Page 34 of Feast of Souls


  The purse was full of silver. She stared at it for a long while, weighing her options. Then she, too, returned to the inn, and used some of it to arrange for a room for the next two nights. The rest she would spend on a proper young man’s clothing.

  If indeed she would have to do battle with an unnamed darkness, she might as well be well dressed for the occasion.

  Chapter 31

  THE FEAST hall in the Witch-Queen’s palace was full, and spirits were high. At the center of the U-shaped arrangement of couches and low tables Siderea reclined, her dark eyes glittering as she directed the gathering with subtle gestures: a finger lifted to order that flagons of mint wine be refilled over here, a delicate twist of the wrist to indicate that a tray of sweets should be delivered over there. When she laughed it was with a sound like wind chimes tinkling in the breeze, and the men surrounding her leaned close as they whispered choice secrets in her ear, hoping to win that laughter as a sign of her favor.
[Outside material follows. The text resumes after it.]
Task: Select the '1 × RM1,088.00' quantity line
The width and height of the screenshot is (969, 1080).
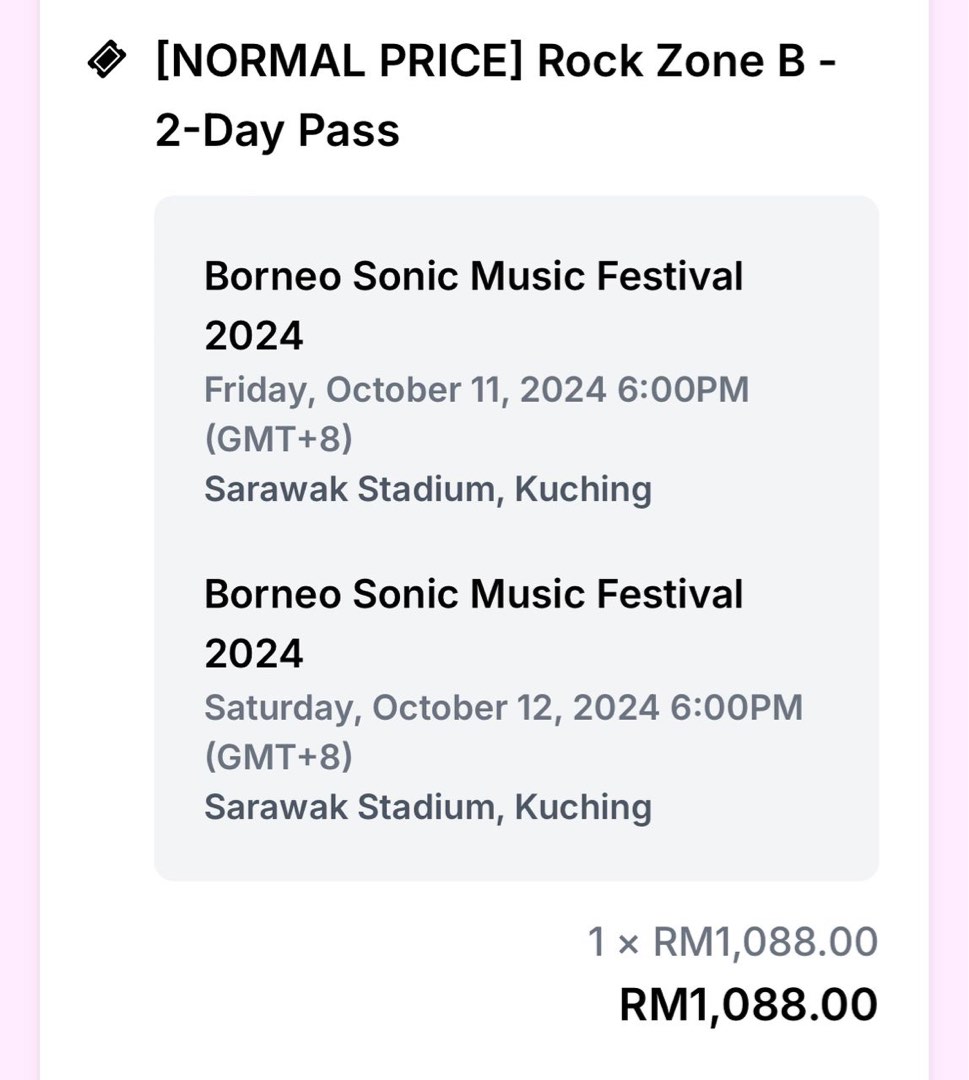Action: [731, 940]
  Into this gathering a servant came, unlike the others who were so festively attired in colorful silks and golden ornaments. This one was in plain woolen attire, and looked as if he had just been toiling in the gardens, or some other dirty place. The guests were inebriated enough that they did not notice his arrival—or did not care to acknowledge it if they did—but Siderea always kept close watch upon the business of her palace, even when her guests were not aware of it. A moment or two after the servant entered she glanced up at him, took his measure quickly, and then whispered apologies in the ears of the two men closest to her, and in a flurry of scarlet veils and tinkling jewelry, withdrew herself from their company.

  “Send in the dancing girls,” she whispered to another servant as she passed, and he scurried off to obey.

  The one who was waiting by the door shifted his weight nervously as she approached. This close to him she could see that his brown woolen doublet was spattered with something dark. “Not here,” she said quickly, and nodded for him to back out the way he had come. She followed him into the outer hallway, and from there indicated a side chamber where they might speak in private.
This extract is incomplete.